Gmail outage, from US to India, lasted 71 minutes ... but felt like days

Google is 'investigating' a widespread Gmail outage that lasted just over an hour on Friday, the company said. Past interruptions to the e-mail service often involved upgrades that went awry, experts say.

Paul Sakuma/AP/File
A Google logo is displayed on a window at the company's headquarters in Mountain View, Calif., in April 2012. The company's popular email service, Gmail, experienced a rare outage on Friday.

Google’s Gmail service suffered a widespread outage Friday that lasted just over an hour but that felt like days to some users of the free e-mail service, highlighting how reliant on the service a broad swath of the globe has become.

At 2:12 p.m. Eastern Standard Time, Google reported it was “investigating” a Gmail outage. By 3:23 p.m. the company reported on its Google Apps dashboard that: “The problem with Gmail should be resolved. We apologize for the inconvenience and thank you for your patience and continued support.”

Still, the Gmail outage was magnified by its wide reach, reportedly affecting parts of Europe, the US, Canada, India, and elsewhere, according to TechCrunch, the technology reporting website.
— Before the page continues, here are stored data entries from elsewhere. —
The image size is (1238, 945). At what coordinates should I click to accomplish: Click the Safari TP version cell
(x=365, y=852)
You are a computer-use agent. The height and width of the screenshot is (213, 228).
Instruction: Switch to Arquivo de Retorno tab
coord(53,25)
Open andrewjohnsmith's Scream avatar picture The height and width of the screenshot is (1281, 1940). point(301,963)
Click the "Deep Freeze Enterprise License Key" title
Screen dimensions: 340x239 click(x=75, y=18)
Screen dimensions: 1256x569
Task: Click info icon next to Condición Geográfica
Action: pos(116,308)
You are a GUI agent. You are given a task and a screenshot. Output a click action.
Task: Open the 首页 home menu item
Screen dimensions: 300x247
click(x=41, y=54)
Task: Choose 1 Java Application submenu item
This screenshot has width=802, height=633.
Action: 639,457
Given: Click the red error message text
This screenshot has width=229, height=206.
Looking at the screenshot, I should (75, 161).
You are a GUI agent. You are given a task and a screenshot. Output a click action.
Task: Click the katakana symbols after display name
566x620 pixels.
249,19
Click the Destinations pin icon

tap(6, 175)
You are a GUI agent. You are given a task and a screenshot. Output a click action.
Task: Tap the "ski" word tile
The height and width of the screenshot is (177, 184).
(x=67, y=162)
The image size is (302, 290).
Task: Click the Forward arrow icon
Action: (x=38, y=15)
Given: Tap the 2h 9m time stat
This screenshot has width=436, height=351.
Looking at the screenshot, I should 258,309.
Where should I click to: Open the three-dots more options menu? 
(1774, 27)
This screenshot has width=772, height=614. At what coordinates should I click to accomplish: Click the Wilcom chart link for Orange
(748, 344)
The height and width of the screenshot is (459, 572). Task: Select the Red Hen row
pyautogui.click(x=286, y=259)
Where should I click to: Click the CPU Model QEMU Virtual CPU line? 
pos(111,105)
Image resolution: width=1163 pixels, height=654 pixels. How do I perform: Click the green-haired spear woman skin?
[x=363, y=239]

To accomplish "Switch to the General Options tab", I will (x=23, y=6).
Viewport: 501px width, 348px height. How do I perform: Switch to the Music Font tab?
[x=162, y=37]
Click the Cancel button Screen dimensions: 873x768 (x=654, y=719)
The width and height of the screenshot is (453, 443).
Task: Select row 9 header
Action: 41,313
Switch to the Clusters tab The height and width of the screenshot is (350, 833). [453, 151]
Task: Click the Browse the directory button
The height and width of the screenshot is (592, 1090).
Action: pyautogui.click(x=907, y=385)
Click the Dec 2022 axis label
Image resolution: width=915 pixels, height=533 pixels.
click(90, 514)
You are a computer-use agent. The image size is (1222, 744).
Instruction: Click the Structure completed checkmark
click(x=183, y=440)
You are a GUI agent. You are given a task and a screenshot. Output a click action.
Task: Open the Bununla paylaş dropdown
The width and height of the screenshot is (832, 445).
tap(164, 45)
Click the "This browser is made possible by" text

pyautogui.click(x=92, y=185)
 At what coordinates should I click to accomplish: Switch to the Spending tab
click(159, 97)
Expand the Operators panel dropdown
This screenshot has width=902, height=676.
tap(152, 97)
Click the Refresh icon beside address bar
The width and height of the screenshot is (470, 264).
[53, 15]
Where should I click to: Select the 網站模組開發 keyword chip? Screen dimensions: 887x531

It also, predictably perhaps, sent the Twitter-sphere into overdrive with speculation and beefing about the outage.

“I have had nothing but TROUBLE with my Gmail accounts today!! I had so much to do now I have to work through the night,” tweeted Tina Graves, who is described on her Twitter page as an aspiring author.

"Oh, thank goodness, GMail is back,” another Twitterer opined. “I was nervous I'd miss out on my Bed, Bath, and Beyond newsletter.”

As Gmail outages go, this one was not huge – lasting 1 hour, 11 minutes, according to the company’s Google Apps dashboard webpage. Google experienced a widespread Gmail outage in 2009. On Sept. 23 of last year, a Gmail outage lasted more than four hours and delayed 29 percent of all e-mails sent during the work day, with 1.5 percent of e-mails delayed for hours. Gmail was reported last year to have at least 400 million users.

In that case, the problem was attributed to a rare double network failure of two independent systems that were supposed to back each other up. In Friday's case, the company is still investigating the cause. Past cases have often involved internal upgrades that went awry, data industry experts say.

On at least four occasions, Gmail downtime has been traced to software updates in which bugs triggered unexpected consequences, reports Data Center Knowledge, an industry trend-watching website. In February 2009, a software update “overloaded some of Google’s European network infrastructure, causing cascading outages at its data centers in the region that took about an hour to get under control,” DSK reported. In September 2009, Google underestimated the impact of a software update on traffic flow between network equipment, overloading key routers – until other equipment was added to dilute the flow, it said.

The timing of the outage was unfortunate for Google for another reason: Its system-reliability engineers were – at almost the same moment that Gmail went down – making themselves available to answer questions from the curious on the news site, via chat, about how Google ensures its system reliability.

“Hello, reddit! We are the Google Site Reliability Engineering (SRE) team. Our previous AMA from almost exactly a year ago got some good questions, so we thought we’d come back and answer any questions about what we do, what it’s like to be an SRE, or anything else.”